Rambus made a DPA Workstation (DPAWS) to help its customers defend themselves from these attacks. The company said in its announcement that DPAWS “analyzes hardware and software cryptographic implementations for vulnerabilities to power and electromagnetic side-channel attacks” and uses “an integrated suite of hardware and data visualization software to aid in the identification and understanding of vulnerabilities in cryptographic chips.” The idea is that all of these tools will be able to work together to ensure that a device’s power consumption doesn’t leak any sensitive information.
“Rambus’ Security Division has pioneered countermeasures designed to thwart Differential Power Analysis (DPA) attacks – an increasingly common attack that uses variations in electromagnetic emissions to derive cryptographic keys and other sensitive information from chips found in modern hardware. These threats are not found just in the artificial intelligence, autonomous cars, virtual reality and professional visualization industries, but also expose vulnerabilities in the aerospace and defense industry, financial sector, retail sector and more,” read a press release in part.
Nvidia’s GPUs have become increasingly popular among technologists working on AI and other advanced technologies. For such applications, GPUs are generally faster and more efficient than CPUs, which makes them ideal candidates for use in systems that require lots of processing power, like training a deep learning network. Nvidia encourages the use of its GPUs in these technologies by hosting online courses, presenting at conferences devoted to AI, and developing new platforms designed specifically for self-driving vehicles. GPUs–and therefore Nvidia–are critical to the development of increasingly smart devices.

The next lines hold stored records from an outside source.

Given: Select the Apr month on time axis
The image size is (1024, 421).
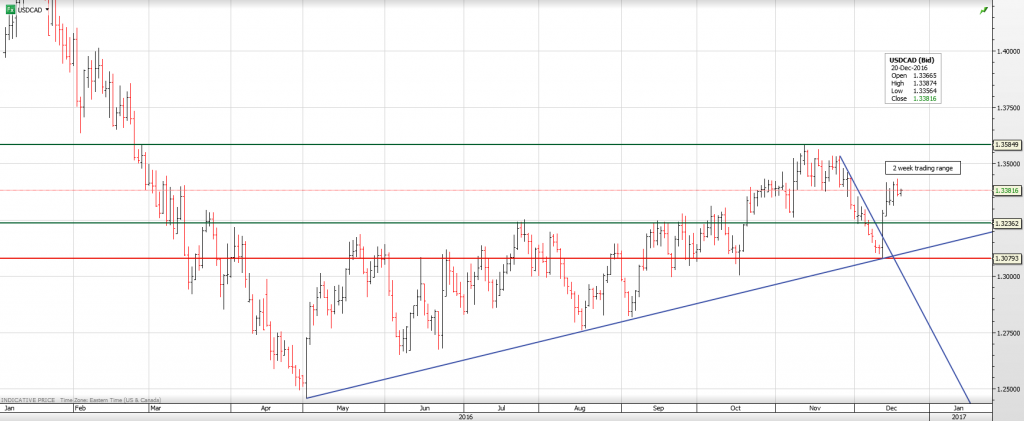Looking at the screenshot, I should (x=265, y=409).
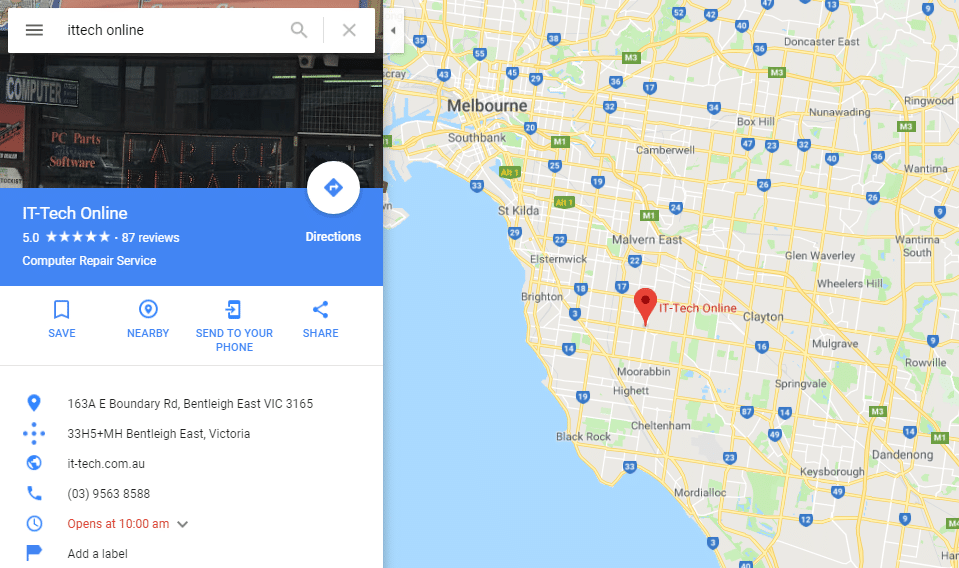Click the phone number (03) 9563 8588
Screen dimensions: 959x568
click(108, 493)
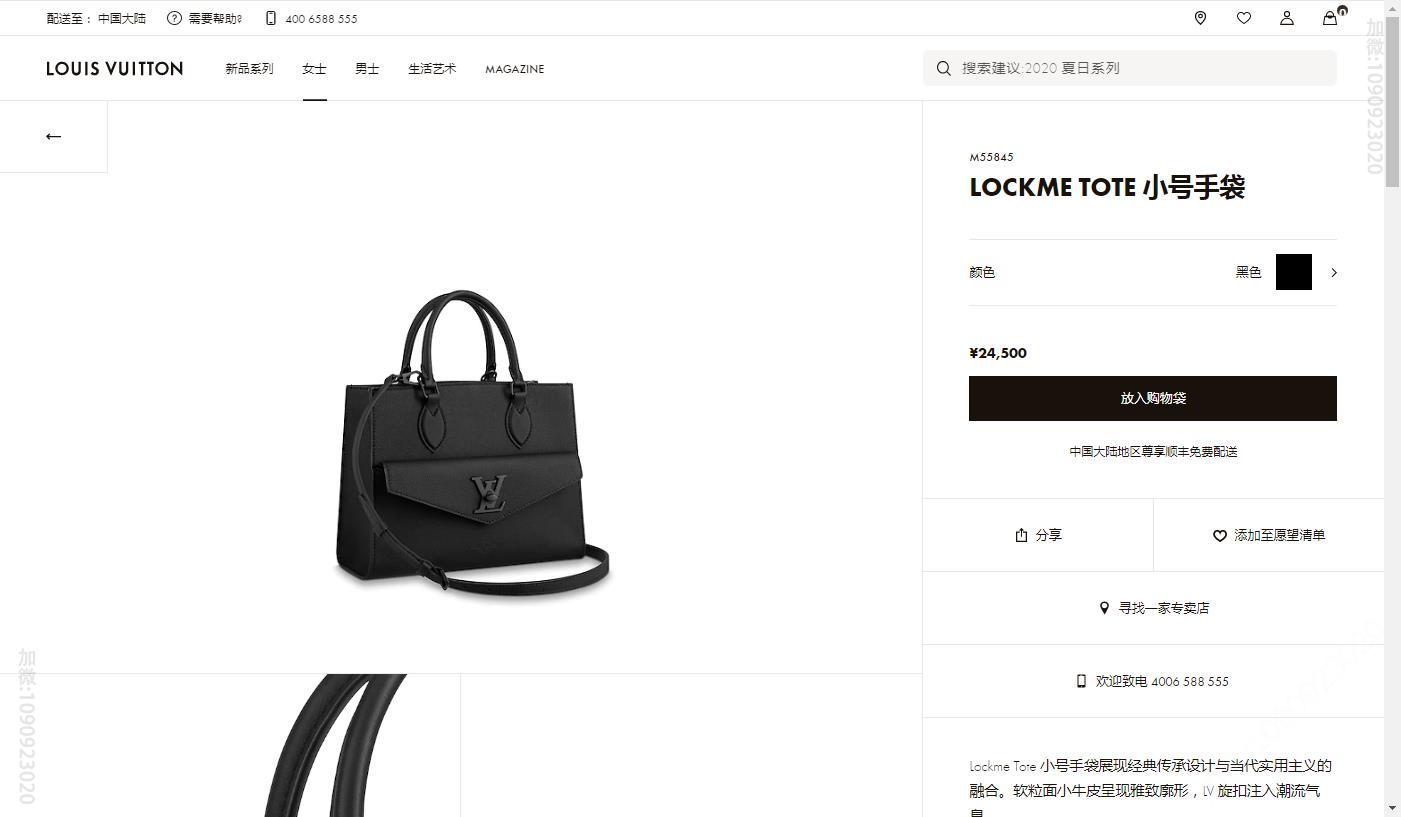The width and height of the screenshot is (1401, 817).
Task: Open the 女士 menu
Action: click(x=315, y=69)
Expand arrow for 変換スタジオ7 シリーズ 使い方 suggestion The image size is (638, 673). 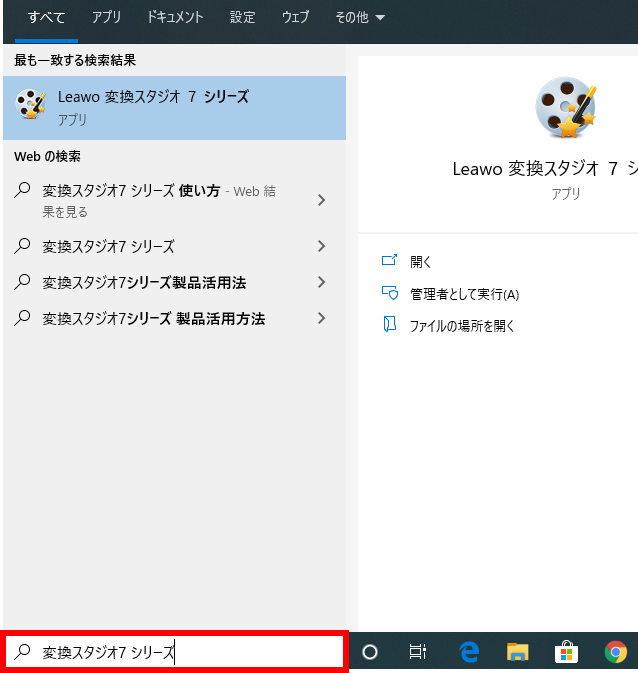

The growing ecosystem also makes GPUs a target for hackers. As critical systems come to rely on Nvidia’s products, the company will have to make sure it’s prepared for all kinds of attacks. It’s not enough to encrypt information, prevent it from being posted to the internet, or even making sure a device is completely self-contained. If someone can conduct a side-channel attack, there’s a good chance they’ll be able to gain access to devices to use them for nefarious purposes, whether it’s driving an autonomous vehicle off the road or allowing them to conduct DDoS attacks with a continually growing botnet.
Botnets have already become a problem as IoT enters more homes. A DDoS attack thought to be conducted via a botnet of infected “smart” cameras took down some of the world’s most popular websites last week–twice. Most of these devices use CPUs for now, but as they become more resource-hungry, they too could switch to GPUs for many tasks. Companies making GPUs are going to have to batten down the hatches to make sure their products don’t accidentally help state-sponsored actors and criminals alike with surveillance, theft, or other misdeeds.
The good news is that the side-channel attacks like those Rambus is defending against require physical access to a device. This means that hackers are unlikely to rely on these attacks on a large scale, but that doesn’t mean these companies should be complacent. Increasingly connected lives create a growing number of attack vectors, which means Rambus and Nvidia working together to block these attacks is likely to pay off sometime in the near future.
Rambus and Nvidia did not say when Nvidia would incorporate DPAWS and other DPA countermeasures into Nvidia’s products.